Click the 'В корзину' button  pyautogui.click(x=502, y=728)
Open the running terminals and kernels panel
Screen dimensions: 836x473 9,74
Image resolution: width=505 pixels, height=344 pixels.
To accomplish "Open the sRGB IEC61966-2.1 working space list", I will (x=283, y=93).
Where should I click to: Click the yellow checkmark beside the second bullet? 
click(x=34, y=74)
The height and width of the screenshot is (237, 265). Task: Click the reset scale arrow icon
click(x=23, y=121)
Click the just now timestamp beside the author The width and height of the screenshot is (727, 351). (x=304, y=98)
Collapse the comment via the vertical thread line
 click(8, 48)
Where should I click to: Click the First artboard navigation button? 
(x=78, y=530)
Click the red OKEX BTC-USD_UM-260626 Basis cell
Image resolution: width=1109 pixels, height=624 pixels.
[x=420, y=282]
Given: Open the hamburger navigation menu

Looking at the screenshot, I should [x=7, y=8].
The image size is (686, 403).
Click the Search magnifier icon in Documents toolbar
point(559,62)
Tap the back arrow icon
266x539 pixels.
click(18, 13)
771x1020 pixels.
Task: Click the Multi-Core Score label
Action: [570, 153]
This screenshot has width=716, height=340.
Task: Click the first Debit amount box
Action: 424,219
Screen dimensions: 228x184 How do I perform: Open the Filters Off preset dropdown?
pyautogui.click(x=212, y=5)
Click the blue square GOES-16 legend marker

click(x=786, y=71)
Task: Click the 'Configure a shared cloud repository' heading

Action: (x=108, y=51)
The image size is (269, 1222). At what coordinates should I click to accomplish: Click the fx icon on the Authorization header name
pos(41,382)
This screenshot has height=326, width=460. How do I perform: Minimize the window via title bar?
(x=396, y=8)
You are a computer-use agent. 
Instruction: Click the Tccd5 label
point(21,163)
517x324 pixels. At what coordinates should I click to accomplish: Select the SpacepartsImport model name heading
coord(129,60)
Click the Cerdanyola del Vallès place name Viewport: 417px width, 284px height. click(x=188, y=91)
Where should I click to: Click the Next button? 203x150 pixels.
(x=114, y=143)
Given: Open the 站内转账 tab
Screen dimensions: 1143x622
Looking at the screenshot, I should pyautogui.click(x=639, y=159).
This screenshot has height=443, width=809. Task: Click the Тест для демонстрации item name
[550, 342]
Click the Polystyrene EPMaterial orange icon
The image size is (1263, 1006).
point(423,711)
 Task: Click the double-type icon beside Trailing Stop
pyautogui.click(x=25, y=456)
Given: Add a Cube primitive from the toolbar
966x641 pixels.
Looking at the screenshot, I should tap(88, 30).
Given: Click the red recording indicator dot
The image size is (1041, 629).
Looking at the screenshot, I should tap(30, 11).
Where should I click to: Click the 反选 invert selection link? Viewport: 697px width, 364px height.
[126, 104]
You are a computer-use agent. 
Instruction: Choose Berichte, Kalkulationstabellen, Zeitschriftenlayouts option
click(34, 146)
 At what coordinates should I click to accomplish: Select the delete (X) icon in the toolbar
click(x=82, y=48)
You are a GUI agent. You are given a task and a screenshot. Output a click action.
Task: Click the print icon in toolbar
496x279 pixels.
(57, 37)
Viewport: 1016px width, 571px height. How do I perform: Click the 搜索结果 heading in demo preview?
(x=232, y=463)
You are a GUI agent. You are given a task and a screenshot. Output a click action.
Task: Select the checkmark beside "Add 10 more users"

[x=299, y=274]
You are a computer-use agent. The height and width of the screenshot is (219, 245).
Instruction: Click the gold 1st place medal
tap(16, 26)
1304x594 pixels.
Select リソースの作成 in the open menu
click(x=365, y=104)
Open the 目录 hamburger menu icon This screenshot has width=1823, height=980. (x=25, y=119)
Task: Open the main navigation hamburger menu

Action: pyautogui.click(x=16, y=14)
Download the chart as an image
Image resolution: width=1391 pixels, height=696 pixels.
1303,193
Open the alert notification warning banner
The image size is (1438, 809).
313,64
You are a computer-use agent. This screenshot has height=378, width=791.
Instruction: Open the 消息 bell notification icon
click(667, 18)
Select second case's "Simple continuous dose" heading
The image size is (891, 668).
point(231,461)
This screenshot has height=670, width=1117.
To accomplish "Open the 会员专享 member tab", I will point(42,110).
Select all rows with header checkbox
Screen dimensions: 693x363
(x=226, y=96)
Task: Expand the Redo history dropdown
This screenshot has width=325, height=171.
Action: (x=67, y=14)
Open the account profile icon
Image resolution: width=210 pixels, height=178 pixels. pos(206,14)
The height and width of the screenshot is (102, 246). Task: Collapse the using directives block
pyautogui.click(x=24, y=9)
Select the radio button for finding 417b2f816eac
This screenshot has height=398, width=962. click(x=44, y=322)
• • •
* [Instructions to follow]: Recast the data from its first line through the line containing "Screen dimensions: 836x473 9,74", inclusive, as a two-column CSV with the headers instruction and reply. Each row should pair an instruction with its reply, with each value in its own quoted field and any line breaks replaced by spaces.

* [Solved exercise]:
instruction,reply
"Click the 'В корзину' button","pyautogui.click(x=502, y=728)"
"Open the running terminals and kernels panel","Screen dimensions: 836x473 9,74"